# What you should do:
A complete copy of the entries, exactly as written, is the expected result.

# Task input:

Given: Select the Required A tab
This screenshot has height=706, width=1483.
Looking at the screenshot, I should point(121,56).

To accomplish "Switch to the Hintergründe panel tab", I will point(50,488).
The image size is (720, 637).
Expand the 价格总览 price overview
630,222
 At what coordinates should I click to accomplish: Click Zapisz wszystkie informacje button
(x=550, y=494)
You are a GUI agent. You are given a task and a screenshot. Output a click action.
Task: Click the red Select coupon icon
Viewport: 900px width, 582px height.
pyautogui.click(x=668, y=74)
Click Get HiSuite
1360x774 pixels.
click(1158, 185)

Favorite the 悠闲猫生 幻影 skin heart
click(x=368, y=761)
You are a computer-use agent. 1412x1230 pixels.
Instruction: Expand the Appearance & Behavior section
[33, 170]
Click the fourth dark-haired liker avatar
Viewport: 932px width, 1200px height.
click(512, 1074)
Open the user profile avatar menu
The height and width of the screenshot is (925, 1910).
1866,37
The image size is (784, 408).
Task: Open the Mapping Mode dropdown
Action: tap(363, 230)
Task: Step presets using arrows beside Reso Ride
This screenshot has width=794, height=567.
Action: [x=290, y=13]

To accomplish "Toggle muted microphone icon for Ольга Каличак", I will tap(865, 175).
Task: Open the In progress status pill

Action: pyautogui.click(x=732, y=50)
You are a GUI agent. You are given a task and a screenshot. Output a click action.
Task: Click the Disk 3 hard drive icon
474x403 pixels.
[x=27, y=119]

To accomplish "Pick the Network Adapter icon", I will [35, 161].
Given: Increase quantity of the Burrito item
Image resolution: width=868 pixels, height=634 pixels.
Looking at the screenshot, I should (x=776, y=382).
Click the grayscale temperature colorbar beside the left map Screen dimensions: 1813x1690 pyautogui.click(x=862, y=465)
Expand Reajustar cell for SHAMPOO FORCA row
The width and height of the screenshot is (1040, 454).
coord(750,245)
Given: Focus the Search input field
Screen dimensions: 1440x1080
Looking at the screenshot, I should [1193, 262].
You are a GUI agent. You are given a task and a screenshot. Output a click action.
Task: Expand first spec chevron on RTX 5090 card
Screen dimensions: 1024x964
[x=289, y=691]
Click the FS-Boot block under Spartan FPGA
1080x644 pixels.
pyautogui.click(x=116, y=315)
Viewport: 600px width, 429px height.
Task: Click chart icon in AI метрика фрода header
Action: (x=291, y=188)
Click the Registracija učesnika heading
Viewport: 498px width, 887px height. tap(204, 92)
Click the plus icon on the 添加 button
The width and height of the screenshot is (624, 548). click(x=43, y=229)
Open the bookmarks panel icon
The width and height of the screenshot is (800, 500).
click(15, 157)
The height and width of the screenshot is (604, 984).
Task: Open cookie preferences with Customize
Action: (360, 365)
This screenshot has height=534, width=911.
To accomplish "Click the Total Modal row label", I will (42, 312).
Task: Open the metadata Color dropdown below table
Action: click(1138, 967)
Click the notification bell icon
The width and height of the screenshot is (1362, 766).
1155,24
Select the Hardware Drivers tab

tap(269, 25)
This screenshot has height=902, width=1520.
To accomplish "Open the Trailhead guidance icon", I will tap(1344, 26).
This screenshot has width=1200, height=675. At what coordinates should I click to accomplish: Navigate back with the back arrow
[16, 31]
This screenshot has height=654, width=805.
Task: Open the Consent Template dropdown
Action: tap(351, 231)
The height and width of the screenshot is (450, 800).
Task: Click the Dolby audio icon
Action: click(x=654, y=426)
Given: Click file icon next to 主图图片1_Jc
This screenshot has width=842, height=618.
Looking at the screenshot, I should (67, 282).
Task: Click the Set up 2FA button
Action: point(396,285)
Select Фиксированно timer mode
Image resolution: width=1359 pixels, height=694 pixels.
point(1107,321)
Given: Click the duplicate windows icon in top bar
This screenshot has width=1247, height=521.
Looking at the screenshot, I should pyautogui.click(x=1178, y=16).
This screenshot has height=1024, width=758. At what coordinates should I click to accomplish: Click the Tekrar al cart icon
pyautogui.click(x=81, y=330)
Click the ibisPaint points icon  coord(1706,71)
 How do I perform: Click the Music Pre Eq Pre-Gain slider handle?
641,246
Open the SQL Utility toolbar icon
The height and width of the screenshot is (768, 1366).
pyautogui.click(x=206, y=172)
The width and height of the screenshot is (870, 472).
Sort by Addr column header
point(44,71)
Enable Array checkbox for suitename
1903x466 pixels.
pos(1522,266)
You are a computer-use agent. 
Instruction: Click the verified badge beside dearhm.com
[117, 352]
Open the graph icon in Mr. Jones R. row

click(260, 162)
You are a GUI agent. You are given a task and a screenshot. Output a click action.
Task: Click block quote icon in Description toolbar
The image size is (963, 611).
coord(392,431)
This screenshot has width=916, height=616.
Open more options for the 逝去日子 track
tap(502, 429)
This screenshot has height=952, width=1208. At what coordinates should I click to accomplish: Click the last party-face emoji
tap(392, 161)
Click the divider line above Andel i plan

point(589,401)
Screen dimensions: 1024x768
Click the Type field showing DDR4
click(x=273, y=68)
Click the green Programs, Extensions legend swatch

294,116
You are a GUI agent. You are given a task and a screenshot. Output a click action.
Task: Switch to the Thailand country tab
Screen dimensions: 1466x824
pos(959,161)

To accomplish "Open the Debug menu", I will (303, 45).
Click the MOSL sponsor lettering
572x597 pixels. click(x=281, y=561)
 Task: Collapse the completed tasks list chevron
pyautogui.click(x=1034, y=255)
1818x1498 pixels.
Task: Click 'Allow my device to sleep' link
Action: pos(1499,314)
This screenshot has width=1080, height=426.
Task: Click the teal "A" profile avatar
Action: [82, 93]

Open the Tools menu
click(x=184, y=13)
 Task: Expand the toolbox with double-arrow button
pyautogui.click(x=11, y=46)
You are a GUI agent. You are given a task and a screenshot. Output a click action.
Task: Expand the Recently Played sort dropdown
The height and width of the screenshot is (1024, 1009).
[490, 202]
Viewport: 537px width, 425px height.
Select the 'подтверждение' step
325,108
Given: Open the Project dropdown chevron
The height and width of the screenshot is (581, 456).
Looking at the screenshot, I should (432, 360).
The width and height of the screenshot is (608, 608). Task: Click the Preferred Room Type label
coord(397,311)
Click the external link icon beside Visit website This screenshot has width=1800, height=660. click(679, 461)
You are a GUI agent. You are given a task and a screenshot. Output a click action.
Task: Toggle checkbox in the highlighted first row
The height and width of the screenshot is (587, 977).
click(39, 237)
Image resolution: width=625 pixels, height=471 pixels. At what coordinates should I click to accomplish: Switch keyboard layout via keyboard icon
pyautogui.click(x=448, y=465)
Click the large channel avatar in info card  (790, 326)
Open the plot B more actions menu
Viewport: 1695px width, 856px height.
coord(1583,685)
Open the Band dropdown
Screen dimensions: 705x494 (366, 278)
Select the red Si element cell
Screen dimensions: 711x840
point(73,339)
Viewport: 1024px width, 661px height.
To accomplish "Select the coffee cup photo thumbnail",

# Answer space:
Given: Select the Required A tab
This screenshot has height=706, width=1483.
Looking at the screenshot, I should point(121,56).

To accomplish "Switch to the Hintergründe panel tab", I will point(50,488).
The image size is (720, 637).
Expand the 价格总览 price overview
630,222
 At what coordinates should I click to accomplish: Click Zapisz wszystkie informacje button
(x=550, y=494)
You are a GUI agent. You are given a task and a screenshot. Output a click action.
Task: Click the red Select coupon icon
Viewport: 900px width, 582px height.
pyautogui.click(x=668, y=74)
Click Get HiSuite
1360x774 pixels.
click(1158, 185)

Favorite the 悠闲猫生 幻影 skin heart
click(x=368, y=761)
You are a computer-use agent. 1412x1230 pixels.
Instruction: Expand the Appearance & Behavior section
[33, 170]
Click the fourth dark-haired liker avatar
Viewport: 932px width, 1200px height.
click(512, 1074)
Open the user profile avatar menu
The height and width of the screenshot is (925, 1910).
1866,37
The image size is (784, 408).
Task: Open the Mapping Mode dropdown
Action: tap(363, 230)
Task: Step presets using arrows beside Reso Ride
This screenshot has width=794, height=567.
Action: [x=290, y=13]

To accomplish "Toggle muted microphone icon for Ольга Каличак", I will tap(865, 175).
Task: Open the In progress status pill

Action: pyautogui.click(x=732, y=50)
You are a GUI agent. You are given a task and a screenshot. Output a click action.
Task: Click the Disk 3 hard drive icon
474x403 pixels.
[x=27, y=119]

To accomplish "Pick the Network Adapter icon", I will [35, 161].
Given: Increase quantity of the Burrito item
Image resolution: width=868 pixels, height=634 pixels.
Looking at the screenshot, I should (x=776, y=382).
Click the grayscale temperature colorbar beside the left map Screen dimensions: 1813x1690 pyautogui.click(x=862, y=465)
Expand Reajustar cell for SHAMPOO FORCA row
The width and height of the screenshot is (1040, 454).
coord(750,245)
Given: Focus the Search input field
Screen dimensions: 1440x1080
Looking at the screenshot, I should [1193, 262].
You are a GUI agent. You are given a task and a screenshot. Output a click action.
Task: Expand first spec chevron on RTX 5090 card
Screen dimensions: 1024x964
[x=289, y=691]
Click the FS-Boot block under Spartan FPGA
1080x644 pixels.
pyautogui.click(x=116, y=315)
Viewport: 600px width, 429px height.
Task: Click chart icon in AI метрика фрода header
Action: (x=291, y=188)
Click the Registracija učesnika heading
Viewport: 498px width, 887px height. tap(204, 92)
Click the plus icon on the 添加 button
The width and height of the screenshot is (624, 548). click(x=43, y=229)
Open the bookmarks panel icon
The width and height of the screenshot is (800, 500).
click(15, 157)
The height and width of the screenshot is (604, 984).
Task: Open cookie preferences with Customize
Action: (360, 365)
This screenshot has height=534, width=911.
To accomplish "Click the Total Modal row label", I will (42, 312).
Task: Open the metadata Color dropdown below table
Action: click(1138, 967)
Click the notification bell icon
The width and height of the screenshot is (1362, 766).
1155,24
Select the Hardware Drivers tab

tap(269, 25)
This screenshot has height=902, width=1520.
To accomplish "Open the Trailhead guidance icon", I will tap(1344, 26).
This screenshot has width=1200, height=675. At what coordinates should I click to accomplish: Navigate back with the back arrow
[16, 31]
This screenshot has height=654, width=805.
Task: Open the Consent Template dropdown
Action: tap(351, 231)
The height and width of the screenshot is (450, 800).
Task: Click the Dolby audio icon
Action: click(x=654, y=426)
Given: Click file icon next to 主图图片1_Jc
This screenshot has width=842, height=618.
Looking at the screenshot, I should (67, 282).
Task: Click the Set up 2FA button
Action: point(396,285)
Select Фиксированно timer mode
Image resolution: width=1359 pixels, height=694 pixels.
point(1107,321)
Given: Click the duplicate windows icon in top bar
This screenshot has width=1247, height=521.
Looking at the screenshot, I should pyautogui.click(x=1178, y=16).
This screenshot has height=1024, width=758. At what coordinates should I click to accomplish: Click the Tekrar al cart icon
pyautogui.click(x=81, y=330)
Click the ibisPaint points icon  coord(1706,71)
 How do I perform: Click the Music Pre Eq Pre-Gain slider handle?
641,246
Open the SQL Utility toolbar icon
The height and width of the screenshot is (768, 1366).
pyautogui.click(x=206, y=172)
The width and height of the screenshot is (870, 472).
Sort by Addr column header
point(44,71)
Enable Array checkbox for suitename
1903x466 pixels.
pos(1522,266)
You are a computer-use agent. 
Instruction: Click the verified badge beside dearhm.com
[117, 352]
Open the graph icon in Mr. Jones R. row

click(260, 162)
You are a GUI agent. You are given a task and a screenshot. Output a click action.
Task: Click block quote icon in Description toolbar
The image size is (963, 611).
coord(392,431)
This screenshot has width=916, height=616.
Open more options for the 逝去日子 track
tap(502, 429)
This screenshot has height=952, width=1208. At what coordinates should I click to accomplish: Click the last party-face emoji
tap(392, 161)
Click the divider line above Andel i plan

point(589,401)
Screen dimensions: 1024x768
Click the Type field showing DDR4
click(x=273, y=68)
Click the green Programs, Extensions legend swatch

294,116
You are a GUI agent. You are given a task and a screenshot. Output a click action.
Task: Switch to the Thailand country tab
Screen dimensions: 1466x824
pos(959,161)

To accomplish "Open the Debug menu", I will (303, 45).
Click the MOSL sponsor lettering
572x597 pixels. click(x=281, y=561)
 Task: Collapse the completed tasks list chevron
pyautogui.click(x=1034, y=255)
1818x1498 pixels.
Task: Click 'Allow my device to sleep' link
Action: pos(1499,314)
This screenshot has width=1080, height=426.
Task: Click the teal "A" profile avatar
Action: [82, 93]

Open the Tools menu
click(x=184, y=13)
 Task: Expand the toolbox with double-arrow button
pyautogui.click(x=11, y=46)
You are a GUI agent. You are given a task and a screenshot. Output a click action.
Task: Expand the Recently Played sort dropdown
The height and width of the screenshot is (1024, 1009).
[490, 202]
Viewport: 537px width, 425px height.
Select the 'подтверждение' step
325,108
Given: Open the Project dropdown chevron
The height and width of the screenshot is (581, 456).
Looking at the screenshot, I should (432, 360).
The width and height of the screenshot is (608, 608). Task: Click the Preferred Room Type label
coord(397,311)
Click the external link icon beside Visit website This screenshot has width=1800, height=660. click(679, 461)
You are a GUI agent. You are given a task and a screenshot. Output a click action.
Task: Toggle checkbox in the highlighted first row
The height and width of the screenshot is (587, 977).
click(39, 237)
Image resolution: width=625 pixels, height=471 pixels. At what coordinates should I click to accomplish: Switch keyboard layout via keyboard icon
pyautogui.click(x=448, y=465)
Click the large channel avatar in info card  (790, 326)
Open the plot B more actions menu
Viewport: 1695px width, 856px height.
coord(1583,685)
Open the Band dropdown
Screen dimensions: 705x494 (366, 278)
Select the red Si element cell
Screen dimensions: 711x840
point(73,339)
Viewport: 1024px width, 661px height.
To accomplish "Select the coffee cup photo thumbnail",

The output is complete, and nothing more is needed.